明日も部活の朝練がある玄弥は帰る時間に。
実弥が車で送っている間に部屋の片付けに勤しんだ。

一通り部屋の片付けも済まし、残りは洗い物だけ。
その前に…。
ベッドのサイドテーブルにしまっていた小包。
綺麗に包装されたそれは、実弥への誕生日プレゼント。
もちろん今までのバイト代をせっせと貯金して買ったもので、高校生の私からすればだいぶ高級品。

1人の大人が身につけていて恥ずかしくない程の腕時計だ。


喜んでくれるかなぁ。

笑ってくれるといいな。


小さな期待を胸に、小包を元に戻して食器の片付けをしにキッチンへ戻った。



丁度お皿洗いを終え、食器を拭いていると実弥が帰ってきた。

「片付け任せて悪かったな、ただいま」

『おかえりなさい、お風呂沸いてるよ』

「あー、その前にそれ手伝う」

私からお皿を受け取り食器棚へ戻してくれる実弥。
こちらの様子を伺うように振り返って口を開いた。

「…風呂、一緒に入るか」

『うん…』

布巾をきゅ、と握りしめて小さく返事をした。







一緒にお風呂に入ることは初めてではないけれど、やっぱり明るいし、洗っている所を見られるのは恥ずかしいし…あまり得意ではない

なにより、濡れた髪を降ろした実弥は少し幼い顔立ちに見えて余計ドキドキしてしまう。
だから湯船に浸かる時は実弥の足の間に割って入って背中を向ける。

ポタ、と実弥の髪から零れ落ちた水滴が私の首筋に落ちて思わず肩を震わせる。

「お、わりぃ」

『いや、平気』

耳元で囁くように放たれる言葉だってわざわざドキドキさせてくるし…

今日は実弥の誕生日で、私ばっかりドキドキさせられて悔しい。

『ね、今日どうだった?楽しかった?』

「あァ、楽しかったぜ。
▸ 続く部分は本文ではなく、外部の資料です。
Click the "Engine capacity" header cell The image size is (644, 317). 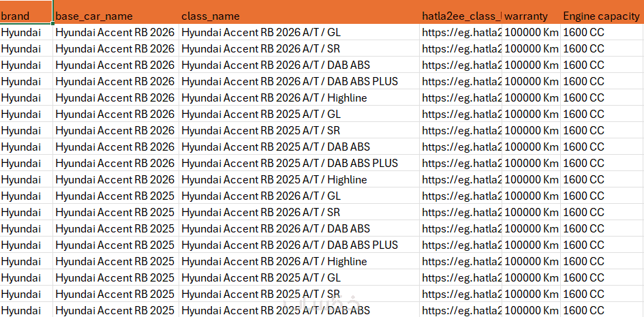pyautogui.click(x=601, y=16)
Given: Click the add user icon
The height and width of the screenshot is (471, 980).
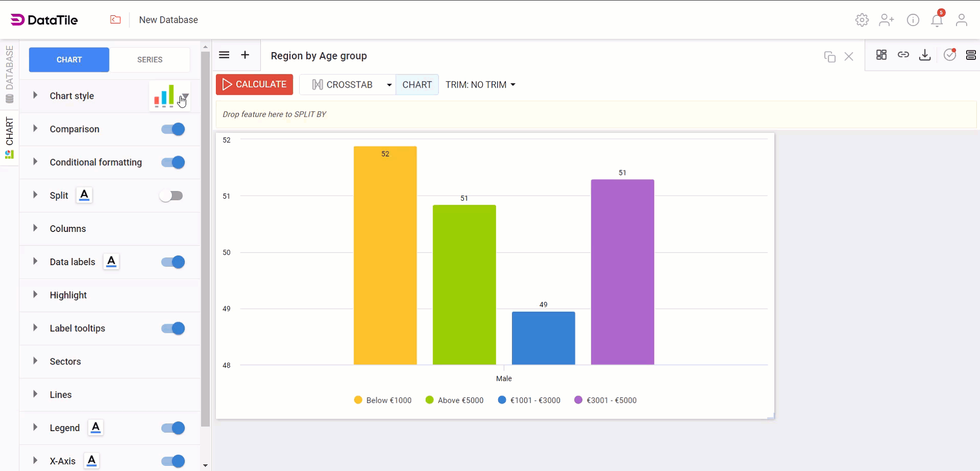Looking at the screenshot, I should pyautogui.click(x=886, y=20).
久しぶりに食いすぎちまった」

言葉通り背後の実弥の声色は嬉しそうだった。



「…あとは、Aちゃんからのプレゼントが欲しいなァ?」


一気にトーンダウンした低い声にゾクリとしたのはつかの間、ゆるゆると伸びた手が私の胸をやんわりと揉む。
このままじゃ実弥のペースに持っていかれる、まずい…!

『ちょ、まっ、ストーップ!!』

「うぉ?!」


ザブン、と勢いよく立ち上がった私を見る実弥。
このままいい感じの雰囲気にしようとしていたのにそれを阻害されて不機嫌そうに眉根を寄せた。

『ちゃんとプレゼント用意してるよ!…まだシないからね!』

豆鉄砲を食らった鳩みたいにポカンとする実弥を置いて風呂場から出た。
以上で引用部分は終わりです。